When, on Election Night 2020, Donald Trump announced, as the votes were being counted, that he frankly did win a rigged election, it was just they they kept counting these late, fake votes, he was nodding to his plan, with PostMaster General/Trump megadonor Louie DeJoy, to delay millions of mail-in ballots until they arrived too late to be counted. 

Trump and DeJoy had done everything imaginable to make it harder to vote by mail: removed mailboxes in Democratic-leaning areas, dismantled high speed mail sorting machines in several Democratic voting cities, announced slowdowns in mail delivery, suspended overtime pay customarily paid to ensure prompt delivery.   

Hans von Spakovsky, insane far right conspiracy-monger and keeper of the Voter Fraud Database at Heritage Foundation (documenting the steady infinitesimal fraction of fraudulent votes, a hundredth of a tenth of a percent — 0.001% — fraud since the 1980s), met secretly with the Republican Attorneys General Association (RAGA, MAGA, RAGA!) prior to the 2020 election to limit drop boxes in large Democratic counties and engage in other chicanery that would advantage the bloated Orange faux populist in an election he was in grave danger of losing.   

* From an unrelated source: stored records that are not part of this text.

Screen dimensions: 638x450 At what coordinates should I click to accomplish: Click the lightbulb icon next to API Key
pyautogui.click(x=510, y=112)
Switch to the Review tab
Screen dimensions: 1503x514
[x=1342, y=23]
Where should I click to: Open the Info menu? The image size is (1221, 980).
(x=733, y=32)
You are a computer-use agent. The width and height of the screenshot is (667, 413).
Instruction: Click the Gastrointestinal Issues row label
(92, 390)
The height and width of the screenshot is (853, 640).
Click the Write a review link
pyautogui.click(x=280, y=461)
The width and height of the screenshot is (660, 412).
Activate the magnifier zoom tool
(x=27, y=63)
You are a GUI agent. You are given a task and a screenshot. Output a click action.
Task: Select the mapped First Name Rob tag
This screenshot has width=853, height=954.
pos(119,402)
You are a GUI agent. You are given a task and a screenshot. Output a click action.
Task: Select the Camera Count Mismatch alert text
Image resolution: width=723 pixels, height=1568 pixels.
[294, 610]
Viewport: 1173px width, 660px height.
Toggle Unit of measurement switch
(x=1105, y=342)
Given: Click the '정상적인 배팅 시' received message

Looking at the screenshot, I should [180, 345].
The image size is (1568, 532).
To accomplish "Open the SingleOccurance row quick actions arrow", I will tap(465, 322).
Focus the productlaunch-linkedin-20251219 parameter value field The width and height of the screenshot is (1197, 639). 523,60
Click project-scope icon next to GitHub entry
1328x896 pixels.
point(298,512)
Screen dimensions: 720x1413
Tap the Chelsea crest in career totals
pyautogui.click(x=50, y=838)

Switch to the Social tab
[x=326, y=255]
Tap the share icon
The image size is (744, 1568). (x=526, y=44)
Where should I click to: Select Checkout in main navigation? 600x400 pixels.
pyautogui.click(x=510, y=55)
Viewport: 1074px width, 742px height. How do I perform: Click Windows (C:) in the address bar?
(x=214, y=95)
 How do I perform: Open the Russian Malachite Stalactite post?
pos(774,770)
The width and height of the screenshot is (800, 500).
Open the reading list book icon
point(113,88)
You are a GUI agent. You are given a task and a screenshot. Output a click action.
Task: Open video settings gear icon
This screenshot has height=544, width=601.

Trump and his people brought hundreds of extremely feeble court cases, prior to the election, based on unfounded theories of massive Democratic election fraud, trying to limit absentee voting in all forms during the deadliest phase of the Trump pandemic.  None of these Hail Mary cases had the desired results, though Boof Kavanaugh and co. tried their best with a couple that reached the top court.

Frankly, we did win, in an historic landslide, he still insists, frankly.   Frankly, this election was rigged, by us, but not well enough apparently, to stop the counting of votes at 10 pm Election night when I was still leading in all the tallies, though fading fast because of a fake flood of massive Democrat [sic] fraud in a rigged election that brought many more Republicans to power than expected but, on the same ballots, fraudulently fucked the rightful president.  

We learned recently (unless you get your news from FOX, OANN, Newsmax, Breitbart or Der Sturmer) that two days after the election, before the final count was certified, and showed that Trump lost to Biden by a healthy margin, the defeated president’s oldest boy was already at work (this was treacherously revealed by the traitorous Liz Cheney and her friends on the fake January 6 Committee) texting the White House chief of staff, hatching the mad, multi-pronged plan to keep his father in power, using all the leverage at the president’s disposal.

Once this shit-show stolen election nonsense and the riot that stopped the certification of Biden’s victory for several hours were officially over (they’ll never be over to a good 30% of the very best Americans!), it was time for norms and democracy to reassert themselves. Or so it appeared to many Americans.

Talk of doing away with the elitist Electoral College that put Trump and the aptly named Dick Cheney in office over the will of the voters?   No, not any more, we’re too divided, too many other pressing problems, like stopping the next insurrection/tourist visit/legitimate violent political discourse.   Talk of adding five justices to the Supreme Court?  No, it sounds too partisan when we already have a partisan 6-3 Trump majority poised to invalidate much of the constitutional order.   Talk of ending the filibuster for Voting Rights, as it was ended to put three Federalist Society vetted extremists on the Supreme Court, each one appointed by a slim, sub-filibuster majority?   Well, there was some talk, but talk is cheap.   So is Trump, the Republican National Committee is picking up the tab for his dozens of ongoing and past lawsuits.  To be determined, will they pay his legal bills when Merrick Garland finally follows the facts and the law and… whoa! they directly lead to… unbelievable, the former president . . . the DOJ finally prosecutes the Notorious Orange Polyp for a few of his many crimes against democracy?

Frankly, we should find that out before very much longer, or my name isn’t Robert Mueller the Third!